The output should be limited to the line holding "Open the weather widget showing 16°" and the lines after it through the end of the entries, each restated exactly.

Saved entries
=-=-=-=-=

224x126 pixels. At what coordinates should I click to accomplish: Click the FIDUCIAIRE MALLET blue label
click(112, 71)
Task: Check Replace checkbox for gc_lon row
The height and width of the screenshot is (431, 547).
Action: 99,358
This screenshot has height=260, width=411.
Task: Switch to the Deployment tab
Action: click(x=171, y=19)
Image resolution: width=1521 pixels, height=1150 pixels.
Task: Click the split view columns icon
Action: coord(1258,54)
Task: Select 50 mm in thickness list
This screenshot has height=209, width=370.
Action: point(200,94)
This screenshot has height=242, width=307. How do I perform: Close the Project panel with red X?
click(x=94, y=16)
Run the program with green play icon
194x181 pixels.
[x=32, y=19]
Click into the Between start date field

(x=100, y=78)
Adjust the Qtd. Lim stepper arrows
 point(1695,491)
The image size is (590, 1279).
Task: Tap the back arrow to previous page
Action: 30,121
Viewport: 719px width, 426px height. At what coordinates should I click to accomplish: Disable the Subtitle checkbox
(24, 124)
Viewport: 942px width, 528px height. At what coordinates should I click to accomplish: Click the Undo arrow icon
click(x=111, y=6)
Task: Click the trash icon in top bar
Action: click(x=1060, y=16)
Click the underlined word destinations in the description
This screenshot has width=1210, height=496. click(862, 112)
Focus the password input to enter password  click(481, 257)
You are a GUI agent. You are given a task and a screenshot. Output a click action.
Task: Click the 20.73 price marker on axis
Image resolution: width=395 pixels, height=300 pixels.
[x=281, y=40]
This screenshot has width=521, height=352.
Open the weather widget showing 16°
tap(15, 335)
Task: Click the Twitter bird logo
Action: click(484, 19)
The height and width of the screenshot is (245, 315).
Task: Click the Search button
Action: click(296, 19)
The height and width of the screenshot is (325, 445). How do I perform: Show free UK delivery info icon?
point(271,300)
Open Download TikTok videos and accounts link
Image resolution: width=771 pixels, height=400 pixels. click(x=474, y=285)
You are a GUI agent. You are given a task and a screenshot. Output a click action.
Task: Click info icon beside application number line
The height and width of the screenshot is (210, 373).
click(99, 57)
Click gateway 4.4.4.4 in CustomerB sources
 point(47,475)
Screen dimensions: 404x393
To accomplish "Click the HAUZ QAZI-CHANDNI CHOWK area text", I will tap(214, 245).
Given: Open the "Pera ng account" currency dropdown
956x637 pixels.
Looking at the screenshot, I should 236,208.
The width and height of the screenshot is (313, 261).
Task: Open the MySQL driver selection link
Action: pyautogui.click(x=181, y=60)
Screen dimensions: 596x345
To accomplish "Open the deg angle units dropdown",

=-=-=-=-=

WRITTEN SOLUTION
Open the weather widget showing 16°
tap(15, 335)
Task: Click the Twitter bird logo
Action: click(484, 19)
The height and width of the screenshot is (245, 315).
Task: Click the Search button
Action: click(296, 19)
The height and width of the screenshot is (325, 445). How do I perform: Show free UK delivery info icon?
point(271,300)
Open Download TikTok videos and accounts link
Image resolution: width=771 pixels, height=400 pixels. click(x=474, y=285)
You are a GUI agent. You are given a task and a screenshot. Output a click action.
Task: Click info icon beside application number line
The height and width of the screenshot is (210, 373).
click(99, 57)
Click gateway 4.4.4.4 in CustomerB sources
 point(47,475)
Screen dimensions: 404x393
To accomplish "Click the HAUZ QAZI-CHANDNI CHOWK area text", I will tap(214, 245).
Given: Open the "Pera ng account" currency dropdown
956x637 pixels.
Looking at the screenshot, I should 236,208.
The width and height of the screenshot is (313, 261).
Task: Open the MySQL driver selection link
Action: pyautogui.click(x=181, y=60)
Screen dimensions: 596x345
To accomplish "Open the deg angle units dropdown",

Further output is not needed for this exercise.